### Seitentext:
# taz.de -- Integrationsprogramm vorgestellt: Das neue Wir in Mitte
       
       > Der Bezirk Mitte will mit einem "experimentellem" Konzept einen
       > Perspektivwechsel und Vielfalt fördern. Im Zentrum: die Sprachförderung.
       
 (IMG) Bild: Sprachförderung soll an Schulen künftig wichtiger sein - nicht nur im Deutschen.
       
       "Experimentell" nennt Christian Hanke (SPD), Bürgermeister von Mitte, das
       neue Integrationsprogramm, das sein Bezirk am Montag vorstellte. "Neue
       Standards" würde es setzen, statt bloßer Absichtserklärungen klare Ziele
       definieren und diese überprüfen.
       
       Nun ist das mit Integrationskonzepten so wie mit den meisten
       Behördenpublikationen: Sie sind ziemlich unsexy, ihr Reiz erschließt sich
       auf den ersten Blick nur Leuten, die es für verwegen halten, anders als in
       blauem Pullover und grauer Bundfaltenhose zur Arbeit zu kommen. Deshalb ist
       auch den 127 Seiten, die Hanke und seine bezirkliche
       Integrationsbeauftragte Maryam Stibenz vorlegten, nur schwer zu entlocken,
       was sie Anderes als andere Integrationskonzepte zu bieten haben. Da wimmelt
       es von den üblichen Insider-Formeln wie "Teilziele der OE QPK", die einen
       glauben machen, dass vor allem die Verwaltung Integrationshilfe und
       Deutschkurse braucht.
       
       Nun ist ein bezirkliches Integrationskonzept tatsächlich zunächst eine
       Handlungsanleitung für die Verwaltung. Für Außenstehende interessant ist
       deshalb vor allem, auf welchen Grundannahmen es fußt.
       
       Die erklärt Maryam Stibenz so: "Statt zu fragen, wie wir mit Migranten
       umgehen, lautet unsere Frage: Wie gehen wir mit Vielfalt um?" Durch diesen
       Perspektivwechsel bekäme das "Wir" eine andere Bedeutung - eine inklusive
       statt einer exklusiven.

### Zu erledigen:
**1)** Wiederhole aus dem Artikel über das Integrationsprogramm in Mitte wortgetreu die Passage von "Nun ist ein" bis "statt einer exklusiven.".
**2)** Gib von den Zeilen unter dieser Aufgabe alles ab der ersten Zeile bis einschließlich der Zeile mit "Action: point(368,97)" unverändert wieder.
Die Zeilen stehen in keinem Zusammenhang mit dem Artikel.

### Vorliegende Angaben:

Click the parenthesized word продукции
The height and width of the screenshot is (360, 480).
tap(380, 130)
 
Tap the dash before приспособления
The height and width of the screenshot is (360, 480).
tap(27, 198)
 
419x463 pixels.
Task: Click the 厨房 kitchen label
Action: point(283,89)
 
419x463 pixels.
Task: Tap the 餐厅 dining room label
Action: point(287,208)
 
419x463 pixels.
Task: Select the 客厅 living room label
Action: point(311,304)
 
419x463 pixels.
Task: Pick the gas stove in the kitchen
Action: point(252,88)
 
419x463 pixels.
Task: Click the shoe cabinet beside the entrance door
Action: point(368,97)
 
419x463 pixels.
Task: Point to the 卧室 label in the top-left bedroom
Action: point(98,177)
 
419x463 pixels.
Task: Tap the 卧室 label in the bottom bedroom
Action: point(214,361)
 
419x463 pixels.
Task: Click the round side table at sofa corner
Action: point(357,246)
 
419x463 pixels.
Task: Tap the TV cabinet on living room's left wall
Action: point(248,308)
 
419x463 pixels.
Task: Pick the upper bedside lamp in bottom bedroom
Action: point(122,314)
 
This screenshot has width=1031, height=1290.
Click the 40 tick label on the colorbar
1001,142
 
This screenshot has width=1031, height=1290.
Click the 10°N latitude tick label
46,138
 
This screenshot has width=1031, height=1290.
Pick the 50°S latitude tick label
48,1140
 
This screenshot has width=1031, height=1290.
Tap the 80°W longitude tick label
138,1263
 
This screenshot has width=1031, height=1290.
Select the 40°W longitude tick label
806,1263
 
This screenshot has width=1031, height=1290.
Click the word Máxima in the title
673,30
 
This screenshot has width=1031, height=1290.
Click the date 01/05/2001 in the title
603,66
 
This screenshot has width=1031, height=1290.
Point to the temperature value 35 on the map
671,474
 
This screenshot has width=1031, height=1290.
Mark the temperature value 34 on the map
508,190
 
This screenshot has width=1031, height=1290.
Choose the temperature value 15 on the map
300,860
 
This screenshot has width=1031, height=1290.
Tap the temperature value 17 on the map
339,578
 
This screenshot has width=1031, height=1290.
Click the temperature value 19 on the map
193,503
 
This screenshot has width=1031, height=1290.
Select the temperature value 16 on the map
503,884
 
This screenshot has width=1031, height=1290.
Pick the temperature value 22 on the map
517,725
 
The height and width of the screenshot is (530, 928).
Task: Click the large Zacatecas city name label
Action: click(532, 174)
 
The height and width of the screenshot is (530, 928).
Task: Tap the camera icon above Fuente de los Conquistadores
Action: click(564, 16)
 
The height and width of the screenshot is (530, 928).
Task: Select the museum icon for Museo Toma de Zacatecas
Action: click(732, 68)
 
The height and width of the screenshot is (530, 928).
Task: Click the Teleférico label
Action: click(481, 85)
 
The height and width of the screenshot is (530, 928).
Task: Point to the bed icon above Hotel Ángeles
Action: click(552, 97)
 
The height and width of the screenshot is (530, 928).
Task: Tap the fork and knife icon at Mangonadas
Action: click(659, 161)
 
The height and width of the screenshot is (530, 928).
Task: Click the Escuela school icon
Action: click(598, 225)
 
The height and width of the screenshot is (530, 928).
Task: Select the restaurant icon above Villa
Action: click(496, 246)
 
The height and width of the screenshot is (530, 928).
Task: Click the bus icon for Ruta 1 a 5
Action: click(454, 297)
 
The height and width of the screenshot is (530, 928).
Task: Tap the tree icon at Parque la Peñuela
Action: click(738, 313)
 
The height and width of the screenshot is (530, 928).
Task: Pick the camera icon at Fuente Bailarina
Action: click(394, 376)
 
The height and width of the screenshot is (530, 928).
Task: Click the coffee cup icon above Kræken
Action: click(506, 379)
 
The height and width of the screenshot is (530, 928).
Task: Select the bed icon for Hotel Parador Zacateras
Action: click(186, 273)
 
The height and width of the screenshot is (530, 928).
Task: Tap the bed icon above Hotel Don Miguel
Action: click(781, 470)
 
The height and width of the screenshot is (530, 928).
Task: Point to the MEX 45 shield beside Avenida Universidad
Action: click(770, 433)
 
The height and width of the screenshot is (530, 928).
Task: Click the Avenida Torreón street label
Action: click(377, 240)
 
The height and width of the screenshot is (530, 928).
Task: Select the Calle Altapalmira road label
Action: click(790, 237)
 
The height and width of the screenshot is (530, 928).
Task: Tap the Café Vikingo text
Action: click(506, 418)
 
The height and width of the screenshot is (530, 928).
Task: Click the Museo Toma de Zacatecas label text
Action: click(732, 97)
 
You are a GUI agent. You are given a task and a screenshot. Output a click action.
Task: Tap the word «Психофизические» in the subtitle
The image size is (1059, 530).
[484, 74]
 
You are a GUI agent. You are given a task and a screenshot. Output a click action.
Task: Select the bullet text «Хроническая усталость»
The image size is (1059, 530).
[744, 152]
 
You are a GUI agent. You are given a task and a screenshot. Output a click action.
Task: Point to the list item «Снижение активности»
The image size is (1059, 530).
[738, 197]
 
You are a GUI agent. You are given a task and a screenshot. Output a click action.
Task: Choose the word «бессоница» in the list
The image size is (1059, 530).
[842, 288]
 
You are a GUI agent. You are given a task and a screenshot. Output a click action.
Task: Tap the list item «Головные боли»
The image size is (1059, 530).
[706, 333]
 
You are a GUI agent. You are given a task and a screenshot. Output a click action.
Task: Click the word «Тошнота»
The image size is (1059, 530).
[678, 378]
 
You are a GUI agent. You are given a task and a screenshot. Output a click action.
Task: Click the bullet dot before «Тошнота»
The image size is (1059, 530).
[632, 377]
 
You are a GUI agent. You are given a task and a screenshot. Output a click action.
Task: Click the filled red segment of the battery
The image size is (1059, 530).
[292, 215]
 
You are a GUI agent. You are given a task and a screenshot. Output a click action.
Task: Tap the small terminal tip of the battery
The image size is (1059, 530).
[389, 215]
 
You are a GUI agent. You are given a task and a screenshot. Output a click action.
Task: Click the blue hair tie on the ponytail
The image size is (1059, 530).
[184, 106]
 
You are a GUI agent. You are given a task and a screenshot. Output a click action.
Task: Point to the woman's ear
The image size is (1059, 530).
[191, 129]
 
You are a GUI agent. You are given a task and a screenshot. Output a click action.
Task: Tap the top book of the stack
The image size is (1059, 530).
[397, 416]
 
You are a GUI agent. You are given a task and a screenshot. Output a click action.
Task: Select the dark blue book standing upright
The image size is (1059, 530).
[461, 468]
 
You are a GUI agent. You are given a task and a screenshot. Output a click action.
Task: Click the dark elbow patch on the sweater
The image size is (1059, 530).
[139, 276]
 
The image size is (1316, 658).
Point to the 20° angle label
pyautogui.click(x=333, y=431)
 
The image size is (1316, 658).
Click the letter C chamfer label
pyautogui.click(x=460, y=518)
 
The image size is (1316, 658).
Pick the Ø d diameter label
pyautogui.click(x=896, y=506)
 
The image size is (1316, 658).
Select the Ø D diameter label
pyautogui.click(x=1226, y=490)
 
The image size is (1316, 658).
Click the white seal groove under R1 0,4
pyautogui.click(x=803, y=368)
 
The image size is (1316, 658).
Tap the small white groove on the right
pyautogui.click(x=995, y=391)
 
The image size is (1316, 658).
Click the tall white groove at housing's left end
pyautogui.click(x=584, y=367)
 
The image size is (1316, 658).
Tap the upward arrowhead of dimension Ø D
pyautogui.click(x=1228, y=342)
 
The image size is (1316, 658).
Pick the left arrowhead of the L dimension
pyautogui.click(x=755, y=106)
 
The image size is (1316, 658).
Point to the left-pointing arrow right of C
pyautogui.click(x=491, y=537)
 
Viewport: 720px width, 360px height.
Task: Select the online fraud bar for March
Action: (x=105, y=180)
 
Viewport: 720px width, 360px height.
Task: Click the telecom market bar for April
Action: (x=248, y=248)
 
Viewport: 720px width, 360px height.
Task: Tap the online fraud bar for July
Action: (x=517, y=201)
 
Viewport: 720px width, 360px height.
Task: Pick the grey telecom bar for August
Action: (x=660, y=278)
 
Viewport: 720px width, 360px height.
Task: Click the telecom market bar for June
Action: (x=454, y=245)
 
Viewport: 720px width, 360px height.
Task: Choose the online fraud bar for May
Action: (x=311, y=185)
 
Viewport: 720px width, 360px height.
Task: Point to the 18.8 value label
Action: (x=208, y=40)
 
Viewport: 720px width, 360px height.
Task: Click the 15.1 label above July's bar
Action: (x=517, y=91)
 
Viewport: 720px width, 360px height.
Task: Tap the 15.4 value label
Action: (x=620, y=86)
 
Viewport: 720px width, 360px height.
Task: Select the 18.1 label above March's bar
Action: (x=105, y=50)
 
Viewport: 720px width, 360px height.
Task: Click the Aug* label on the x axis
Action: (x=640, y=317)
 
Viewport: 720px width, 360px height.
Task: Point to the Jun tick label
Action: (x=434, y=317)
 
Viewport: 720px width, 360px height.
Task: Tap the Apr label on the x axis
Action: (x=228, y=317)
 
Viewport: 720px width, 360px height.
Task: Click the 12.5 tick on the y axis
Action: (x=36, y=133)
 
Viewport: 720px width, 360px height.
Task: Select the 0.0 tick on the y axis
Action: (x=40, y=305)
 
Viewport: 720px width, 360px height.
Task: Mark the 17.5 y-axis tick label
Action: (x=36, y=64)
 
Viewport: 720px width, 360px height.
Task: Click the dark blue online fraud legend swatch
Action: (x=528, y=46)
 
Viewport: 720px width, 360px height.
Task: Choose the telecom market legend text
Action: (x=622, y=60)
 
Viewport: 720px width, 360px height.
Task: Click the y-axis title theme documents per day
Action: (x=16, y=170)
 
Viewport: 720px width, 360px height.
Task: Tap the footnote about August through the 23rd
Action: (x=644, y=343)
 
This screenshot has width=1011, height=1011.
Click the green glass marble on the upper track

### Ergebnisse der Übung:
**1)**
Nun ist ein bezirkliches Integrationskonzept tatsächlich zunächst eine
       Handlungsanleitung für die Verwaltung. Für Außenstehende interessant ist
       deshalb vor allem, auf welchen Grundannahmen es fußt.
       
       Die erklärt Maryam Stibenz so: "Statt zu fragen, wie wir mit Migranten
       umgehen, lautet unsere Frage: Wie gehen wir mit Vielfalt um?" Durch diesen
       Perspektivwechsel bekäme das "Wir" eine andere Bedeutung - eine inklusive
       statt einer exklusiven.

**2)**
Click the parenthesized word продукции
The height and width of the screenshot is (360, 480).
tap(380, 130)
 
Tap the dash before приспособления
The height and width of the screenshot is (360, 480).
tap(27, 198)
 
419x463 pixels.
Task: Click the 厨房 kitchen label
Action: point(283,89)
 
419x463 pixels.
Task: Tap the 餐厅 dining room label
Action: point(287,208)
 
419x463 pixels.
Task: Select the 客厅 living room label
Action: point(311,304)
 
419x463 pixels.
Task: Pick the gas stove in the kitchen
Action: point(252,88)
 
419x463 pixels.
Task: Click the shoe cabinet beside the entrance door
Action: point(368,97)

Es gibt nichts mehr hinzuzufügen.